Ni Venise ni les environs n’offrent un monument pareil. Il n’y avait, en effet, qu’un seul Palladium politique et religieux de Venise, il n’y avait qu’un seul corps de l’Évangéliste.

Parmi les églises des îles environnantes, nous avons déjà mentionné plus haut (p. 14 A ; 17 B) celles de Torcello. Dans la cathédrale (S. Donato) [a] de Murano, église à colonnes et à voûtes du XIIe siècle avec transept sur piliers, la décoration intérieure a visé le plus possible à imiter le luxe et l’éclat de Saint-Marc ; les colonnes sont en marbre grec, ainsi que les mosaïques des pavés. Mais à l’extérieur l’abside montre comment ce style cherchait à suppléer par des briques au revêtement de marbre.

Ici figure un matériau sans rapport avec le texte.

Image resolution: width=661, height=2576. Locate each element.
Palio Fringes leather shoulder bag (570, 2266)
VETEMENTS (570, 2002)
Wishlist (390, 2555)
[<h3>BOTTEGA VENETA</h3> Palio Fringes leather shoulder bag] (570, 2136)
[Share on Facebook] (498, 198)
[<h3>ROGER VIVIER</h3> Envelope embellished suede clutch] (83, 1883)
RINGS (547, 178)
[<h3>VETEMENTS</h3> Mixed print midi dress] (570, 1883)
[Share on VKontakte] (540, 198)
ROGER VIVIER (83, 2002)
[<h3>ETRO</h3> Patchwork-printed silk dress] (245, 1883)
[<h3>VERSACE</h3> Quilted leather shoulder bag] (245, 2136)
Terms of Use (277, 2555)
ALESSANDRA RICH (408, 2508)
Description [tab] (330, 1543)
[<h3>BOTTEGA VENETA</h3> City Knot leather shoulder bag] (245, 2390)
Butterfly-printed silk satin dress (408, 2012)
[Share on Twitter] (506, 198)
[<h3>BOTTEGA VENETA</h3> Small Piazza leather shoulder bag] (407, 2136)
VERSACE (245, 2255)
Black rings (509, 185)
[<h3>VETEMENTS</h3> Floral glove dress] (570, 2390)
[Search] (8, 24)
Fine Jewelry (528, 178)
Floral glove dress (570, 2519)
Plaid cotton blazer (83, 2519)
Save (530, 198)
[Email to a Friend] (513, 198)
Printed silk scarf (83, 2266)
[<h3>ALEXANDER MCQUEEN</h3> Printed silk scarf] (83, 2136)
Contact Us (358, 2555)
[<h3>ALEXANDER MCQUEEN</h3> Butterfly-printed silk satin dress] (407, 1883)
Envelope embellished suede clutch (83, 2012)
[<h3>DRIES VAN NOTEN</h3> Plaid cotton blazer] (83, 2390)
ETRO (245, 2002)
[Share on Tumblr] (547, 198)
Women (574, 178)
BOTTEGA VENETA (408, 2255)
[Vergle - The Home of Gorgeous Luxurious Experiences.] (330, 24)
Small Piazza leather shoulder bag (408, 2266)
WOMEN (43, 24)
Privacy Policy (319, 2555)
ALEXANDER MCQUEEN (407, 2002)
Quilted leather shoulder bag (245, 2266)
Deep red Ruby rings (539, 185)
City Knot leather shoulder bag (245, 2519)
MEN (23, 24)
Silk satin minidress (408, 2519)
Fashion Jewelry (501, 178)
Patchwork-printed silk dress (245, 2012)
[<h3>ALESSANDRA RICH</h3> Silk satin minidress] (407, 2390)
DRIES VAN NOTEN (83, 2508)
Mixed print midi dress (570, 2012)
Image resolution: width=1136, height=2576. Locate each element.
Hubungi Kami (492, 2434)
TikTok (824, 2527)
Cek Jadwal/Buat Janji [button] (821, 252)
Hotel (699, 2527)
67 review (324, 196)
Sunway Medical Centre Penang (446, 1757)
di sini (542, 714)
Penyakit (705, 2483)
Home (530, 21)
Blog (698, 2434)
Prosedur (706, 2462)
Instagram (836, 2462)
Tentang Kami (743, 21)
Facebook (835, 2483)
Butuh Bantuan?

Parmi les édifices civils de ce style, le plus important est un vieux palais (XIe siècle ?) appelé Fondaco de’ Turchi [b], maintenant Museo

  1. Les couleurs sombres et saturées de la plupart des pierres seraient sans reflet si leurs surfaces n’avaient pas un poli de glace tout particulier.
  2. Tout récemment la grande crypte [c] sous le chœur de l’église Saint-Marc est redevenue accessible ; elle suit le plan de l’édifice et renferme une curieuse construction avec des grilles de marbre des premiers temps chrétiens.